Le point de vue du Guardian sur la Chine et les Ouïghours: l’affaire de tous | Ouïghours

Il a fallu trop d’horreurs, mais le monde tient enfin compte du traitement réservé par la Chine aux Ouïghours. Des images satellites des camps de détention et des demandes d’achat de clubs à pointes ont été complétées par des fuites de documents internes avertissant de «ne permettre aucune évasion» et par des témoignages de plus en plus nombreux de parents et d’anciens détenus dont le désespoir a surmonté leur crainte de représailles pour avoir pris la parole.

Ce qui, autrefois, semblait lointain et opaque à ceux des autres pays est devenu beaucoup plus immédiat. La répression à Hong Kong, qui se déroule sous l’œil du public, a mis en évidence la cruauté de la réponse du parti communiste aux défis perçus. Les informations faisant état de l'utilisation forcée des DIU, de la stérilisation et de l'avortement suggèrent une campagne pour réduire les taux de natalité parmi les Ouïghours et d'autres minorités, ce que certains experts ont qualifié de «génocide démographique». La semaine dernière, une coalition de groupes de défense des droits a averti que la quasi-totalité de l’industrie de la mode était complice d’abus, en raison du recours au travail forcé dans la gigantesque industrie cotonnière du Xinjiang. Il est plus difficile de tourner le dos aux personnes qui ont fait la chemise dessus.

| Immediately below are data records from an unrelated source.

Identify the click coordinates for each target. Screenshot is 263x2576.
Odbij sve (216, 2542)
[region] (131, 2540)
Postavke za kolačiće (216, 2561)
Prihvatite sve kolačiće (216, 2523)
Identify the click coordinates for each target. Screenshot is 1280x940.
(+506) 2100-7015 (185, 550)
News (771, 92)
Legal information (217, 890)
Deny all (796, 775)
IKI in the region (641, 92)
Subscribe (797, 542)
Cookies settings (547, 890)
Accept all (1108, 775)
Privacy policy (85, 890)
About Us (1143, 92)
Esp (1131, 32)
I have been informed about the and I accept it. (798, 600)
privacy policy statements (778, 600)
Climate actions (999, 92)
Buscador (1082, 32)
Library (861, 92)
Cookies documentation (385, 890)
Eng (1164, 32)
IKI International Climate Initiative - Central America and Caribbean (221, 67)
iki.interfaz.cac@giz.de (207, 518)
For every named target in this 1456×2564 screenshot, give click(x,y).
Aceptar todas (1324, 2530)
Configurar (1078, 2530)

On estime qu'un million ou plus d'Ouïghours et d'autres musulmans turcs ont été détenus dans les camps pour les expressions les plus modérées de croyance religieuse, pour avoir des parents à l'étranger ou même pour ne pas payer les factures. D'anciens détenus décrivent un endoctrinement politique et des abus allant de l'obligation de manger du porc au viol et à la torture. Bien que certains aient été libérés, d'autres ont été condamnés à de longues peines de prison ou transférés dans des usines pour travaux forcés. Ceux qui sont à l'extérieur vivent dans un goulag numérique, sous une surveillance technologique et humaine implacable. La Chine, qui a nié au départ l’existence des camps, dit maintenant qu’il s’agit de centres de formation professionnelle pour rééduquer les personnes «infectées» par l’extrémisme et le terrorisme – une campagne de déradicalisation nécessaire après de violentes attaques. Pourtant, son approche dans la région revient à traiter les Ouïghours et leur mode de vie comme fondamentalement suspects. Presque toutes les expressions de la culture ouïghoure, le chant et la danse de bar, sont considérées comme menaçantes – et doivent donc être éradiquées.

Les États-Unis ont déjà mis sur liste noire les entreprises et les institutions qui, selon eux, sont impliquées dans des violations des droits de l'homme dans la région. Mais bien que Donald Trump ait maintenant signé une loi appelant à des sanctions contre les responsables responsables de la violation, il aurait déclaré à Xi Jinping que les camps de détention étaient «exactement la bonne chose à faire». Pendant ce temps, les républicains bellicistes expriment un intérêt jusqu'ici non détecté pour les droits religieux des musulmans. Le cynisme de l’administration n’est pas une excuse pour que d’autres éludent le problème. Au contraire: c'est une raison de plus pour démontrer la profondeur et l'ampleur de l'opposition aux violations scandaleuses des droits de l'homme.

La Grande-Bretagne et la France ont intensifié leurs critiques. Le Royaume-Uni a maintenant la possibilité d'utiliser la nouvelle loi de type Magnitsky pour cibler les fonctionnaires responsables de crimes au Xinjiang. Mais la Chine a trop longtemps été en mesure de jouer les pays les uns contre les autres. L'Union européenne doit faire plus. António Guterres, le secrétaire général des Nations Unies, devrait faire pression publiquement sur la Chine pour permettre à son chef des droits d'accéder à la région. Les pays musulmans restent terriblement silencieux.

Des pressions devraient également être exercées sur les entreprises qui font des affaires dans la région. La coalition qui a lancé l’avertissement de la semaine dernière sur l’industrie de la mode exhorte les gouvernements à renforcer les lois interdisant le commerce des biens produits par le travail forcé et à exiger une diligence raisonnable en matière de droits de l’homme dans les chaînes d’approvisionnement. Mais les consommateurs peuvent aussi jouer leur rôle. Les avocats britanniques ont fait valoir que la communauté internationale est légalement tenue de prendre des mesures concernant ce qui se passe au Xinjiang. Le cas moral n'a pas besoin de débat. Les Ouïghours ne peuvent plus attendre.